The United States Naval Academy is and was located in Annapolis, Md., and that posed a problem with the advent of the Civil War in 1861.
Maryland, a border state with many Southern sympathizers, was plausibly within striking distance of Confederate forces. To protect and continue the Naval Academy, the U.S. Navy moved it from Annapolis to Newport, R.I., for the duration of the Civil War.
Though the Naval Academy only spent four years in Newport, its presence would have a lasting impact on the city. One of the academy’s instructors noted the advantages of Narragansett Bay while there, and he later established the Naval War College in Newport.
Annapolis History
The U.S. Naval Academy had existed for only about 15 years when the Civil War broke out. It was the brainchild of George Bancroft, a historian and statesman appointed Secretary of the Navy in 1845. While serving in that post, he saw the need for training naval officers and founded the U.S. Naval Academy.
The academy began classes on Oct. 10, 1845 in Annapolis with Commander Franklin Buchanan as its first superintendent. It had seven professors and 50 midshipmen. Interestingly enough, that same Buchanan resigned his commission when the Civil War started, and he went on to command the Confederate Naval Force at Mobile, Ala.
On a brighter note, Bancroft must have been delighted to see the Naval Academy move to Newport even temporarily. Since 1852 he had spent his summers at Rose Cliff, literally down the street on Bellevue Avenue from the newly transferred school. A mansion called Rosecliff replaced Bancroft’s cottage, and the movie The Great Gatsby, starring Robert Redford, was filmed there.
Leaving Annapolis
Capt. George S. Blake, the Academy’s superintendent, made the decision to move the Naval Academy to a northern site. Not only did he have concerns about the safety of his staff and officer candidates, he knew the Academy’s training ship was a tempting target for the Confederates. For the Naval Academy had been using as a training vessel the most famous ship in the Navy – Old Ironsides, the U.S.S. Constitution.
Just weeks after the firing on Fort Sumter, the midshipmen and the academy staff packed up lock, stock and barrel. Then 130 midshipmen boarded Old Ironsides and were towed to safety in New York by the steamer Baltic.
They arrived in Newport Harbor by May 8, 1861. The townspeople gave a warm musical welcome to Superintendent Blake, his staff and the student body. Fort Adams gave Old Ironsides a 24-gun salute as she sailed past, and she returned their salute.
The Ladies of Newport
John C. Pegram was a midshipman at the Naval Academy in Annapolis when they packed up Old Ironsides and sailed north. Pegram wrote about his experience in a book, Recollections of the U.S. Naval Academy.
According to his account, they passed Beavertail in Jamestown and then arrived at their destination: Fort Adams. A flotilla of people in small boats met them.

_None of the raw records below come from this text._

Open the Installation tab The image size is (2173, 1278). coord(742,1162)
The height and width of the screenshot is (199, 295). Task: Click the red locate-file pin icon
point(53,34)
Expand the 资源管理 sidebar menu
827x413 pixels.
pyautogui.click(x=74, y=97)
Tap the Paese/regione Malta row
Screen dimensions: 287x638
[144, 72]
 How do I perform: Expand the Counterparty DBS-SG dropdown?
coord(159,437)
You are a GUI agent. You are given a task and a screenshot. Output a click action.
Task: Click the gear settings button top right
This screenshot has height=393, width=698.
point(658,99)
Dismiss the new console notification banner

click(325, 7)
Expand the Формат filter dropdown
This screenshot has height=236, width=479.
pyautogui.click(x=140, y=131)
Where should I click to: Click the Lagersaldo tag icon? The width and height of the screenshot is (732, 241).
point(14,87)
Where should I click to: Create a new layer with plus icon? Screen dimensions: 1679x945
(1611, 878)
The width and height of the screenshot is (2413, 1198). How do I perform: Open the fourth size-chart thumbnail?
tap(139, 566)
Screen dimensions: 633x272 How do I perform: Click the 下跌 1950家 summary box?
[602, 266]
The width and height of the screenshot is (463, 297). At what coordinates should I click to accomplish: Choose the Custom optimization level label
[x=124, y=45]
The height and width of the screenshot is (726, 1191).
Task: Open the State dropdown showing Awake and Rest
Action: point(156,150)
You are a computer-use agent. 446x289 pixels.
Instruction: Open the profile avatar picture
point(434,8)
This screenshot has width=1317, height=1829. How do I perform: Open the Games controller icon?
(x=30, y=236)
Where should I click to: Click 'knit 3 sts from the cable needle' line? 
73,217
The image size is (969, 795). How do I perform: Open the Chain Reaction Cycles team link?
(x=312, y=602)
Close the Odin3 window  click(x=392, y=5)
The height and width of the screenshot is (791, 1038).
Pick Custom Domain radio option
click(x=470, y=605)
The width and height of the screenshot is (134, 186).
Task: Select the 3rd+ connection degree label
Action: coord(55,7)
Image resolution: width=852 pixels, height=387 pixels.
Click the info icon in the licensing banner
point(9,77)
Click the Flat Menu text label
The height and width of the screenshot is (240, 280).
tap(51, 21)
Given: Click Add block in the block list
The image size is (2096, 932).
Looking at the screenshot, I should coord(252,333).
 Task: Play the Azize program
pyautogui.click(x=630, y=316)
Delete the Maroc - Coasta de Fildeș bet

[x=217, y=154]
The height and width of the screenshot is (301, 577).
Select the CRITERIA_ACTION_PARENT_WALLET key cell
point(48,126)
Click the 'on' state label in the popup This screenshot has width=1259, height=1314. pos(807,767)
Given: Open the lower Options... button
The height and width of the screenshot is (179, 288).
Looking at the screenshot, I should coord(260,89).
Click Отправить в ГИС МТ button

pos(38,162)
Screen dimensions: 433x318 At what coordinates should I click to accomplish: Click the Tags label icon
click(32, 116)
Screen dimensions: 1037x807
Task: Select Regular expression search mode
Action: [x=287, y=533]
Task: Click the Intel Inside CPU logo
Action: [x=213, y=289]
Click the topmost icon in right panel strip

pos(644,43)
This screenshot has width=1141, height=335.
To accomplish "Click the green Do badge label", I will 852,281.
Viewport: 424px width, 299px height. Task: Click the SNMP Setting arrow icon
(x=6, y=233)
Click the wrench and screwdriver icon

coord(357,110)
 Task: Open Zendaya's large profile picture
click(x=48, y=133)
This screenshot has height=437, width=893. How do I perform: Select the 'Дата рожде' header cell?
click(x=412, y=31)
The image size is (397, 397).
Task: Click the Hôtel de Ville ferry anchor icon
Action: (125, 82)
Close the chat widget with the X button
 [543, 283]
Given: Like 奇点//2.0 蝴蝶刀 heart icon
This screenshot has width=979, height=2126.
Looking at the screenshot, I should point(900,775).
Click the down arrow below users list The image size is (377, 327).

Captain George Rodgers, aboard the Constitution, recognized one older man and two young ladies. He hailed them saying, “How are the ladies of Newport?” To which the man in the small boat replied,” The ladies are for the union, to a man.”
‘Wretched’
Once they moved into Fort Adams, the midshipmen conducted a dress parade each morning on the parade ground. That attracted many onlookers. Old Ironsides also attracted considerable attention. So much so that the onlookers developed into an annoying distraction to the students who took classes on her gun decks. They especially annoyed the plebes – the youngest class — who slept aboard the old ship.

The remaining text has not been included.